- _Text excerpt_:
The side frame is wrapped by a color stripe that is only interrupted at the volume rocker. On the side frame; there is a volume rocker on the right side, there is a power button and a headphone jack at the top and there is a microUSB port and a microphone hole at the bottom; the left side is empty.

The rear-facing camera paired with an LED flash and the speaker are located at the back. The phone has a plastic unibody back cover; removing the back cover reveals a removable battery, a microSIM card slot, and a microSD card slot for storage expansion.

The HTC Desire 500 measures 131.8 x 66.9 x 9.9 mm and weighs 123 grams; the dual SIM model weighs 130 grams, 7 grams heavier than the normal model. It is available in black, white with red accents and white with green accents.

- _Collected data entries_:
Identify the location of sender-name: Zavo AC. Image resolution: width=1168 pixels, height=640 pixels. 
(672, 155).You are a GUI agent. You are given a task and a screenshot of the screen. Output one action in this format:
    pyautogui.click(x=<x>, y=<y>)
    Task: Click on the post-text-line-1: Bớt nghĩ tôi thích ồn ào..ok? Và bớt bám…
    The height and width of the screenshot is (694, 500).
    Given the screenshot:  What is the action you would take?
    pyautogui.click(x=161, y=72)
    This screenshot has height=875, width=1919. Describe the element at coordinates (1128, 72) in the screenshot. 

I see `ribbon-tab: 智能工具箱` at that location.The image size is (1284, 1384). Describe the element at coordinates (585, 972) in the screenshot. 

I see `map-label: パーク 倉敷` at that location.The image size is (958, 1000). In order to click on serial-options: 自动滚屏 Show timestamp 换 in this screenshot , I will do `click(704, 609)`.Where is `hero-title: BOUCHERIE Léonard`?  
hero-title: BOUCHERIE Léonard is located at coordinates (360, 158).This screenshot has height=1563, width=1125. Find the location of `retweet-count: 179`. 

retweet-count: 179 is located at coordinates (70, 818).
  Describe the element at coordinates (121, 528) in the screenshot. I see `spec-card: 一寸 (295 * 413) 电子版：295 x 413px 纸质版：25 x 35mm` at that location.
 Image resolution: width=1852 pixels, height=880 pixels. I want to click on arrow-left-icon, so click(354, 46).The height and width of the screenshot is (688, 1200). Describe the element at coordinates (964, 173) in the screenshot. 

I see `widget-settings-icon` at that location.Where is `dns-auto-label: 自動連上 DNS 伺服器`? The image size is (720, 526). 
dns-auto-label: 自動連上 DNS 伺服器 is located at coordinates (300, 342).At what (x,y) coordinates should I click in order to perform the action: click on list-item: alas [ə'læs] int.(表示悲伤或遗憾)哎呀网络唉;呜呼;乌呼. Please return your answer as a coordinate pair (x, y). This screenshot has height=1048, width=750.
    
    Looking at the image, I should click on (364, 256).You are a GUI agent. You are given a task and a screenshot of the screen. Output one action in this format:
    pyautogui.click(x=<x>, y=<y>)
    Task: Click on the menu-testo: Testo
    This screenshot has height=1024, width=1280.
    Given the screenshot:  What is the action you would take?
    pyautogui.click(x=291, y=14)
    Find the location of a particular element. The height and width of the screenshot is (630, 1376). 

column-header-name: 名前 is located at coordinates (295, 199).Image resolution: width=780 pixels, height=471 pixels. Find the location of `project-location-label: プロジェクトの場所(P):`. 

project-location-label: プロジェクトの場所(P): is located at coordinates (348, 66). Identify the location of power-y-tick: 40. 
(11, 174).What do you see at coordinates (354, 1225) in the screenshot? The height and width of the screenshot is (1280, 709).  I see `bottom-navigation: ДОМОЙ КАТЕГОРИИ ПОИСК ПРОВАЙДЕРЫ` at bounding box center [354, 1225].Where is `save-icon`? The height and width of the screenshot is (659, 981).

- _Assignment 1_: Turn the paragraph of the HTC Desire 500 description that begins "The side frame is wrapped" into a short bulleted list that keeps its main facts.
- _Assignment 2_: Quote the part of the HTC Desire 500 description that opens with the words containing "The side frame is" and closes with "with green accents.".

- _Answer space 1_:
- A color stripe wraps the side frame and is broken only at the volume rocker.
- Right side: volume rocker.
- Top: power button and headphone jack.
- Bottom: microUSB port and microphone hole.
- Left side: nothing.

- _Answer space 2_:
The side frame is wrapped by a color stripe that is only interrupted at the volume rocker. On the side frame; there is a volume rocker on the right side, there is a power button and a headphone jack at the top and there is a microUSB port and a microphone hole at the bottom; the left side is empty.

The rear-facing camera paired with an LED flash and the speaker are located at the back. The phone has a plastic unibody back cover; removing the back cover reveals a removable battery, a microSIM card slot, and a microSD card slot for storage expansion.

The HTC Desire 500 measures 131.8 x 66.9 x 9.9 mm and weighs 123 grams; the dual SIM model weighs 130 grams, 7 grams heavier than the normal model. It is available in black, white with red accents and white with green accents.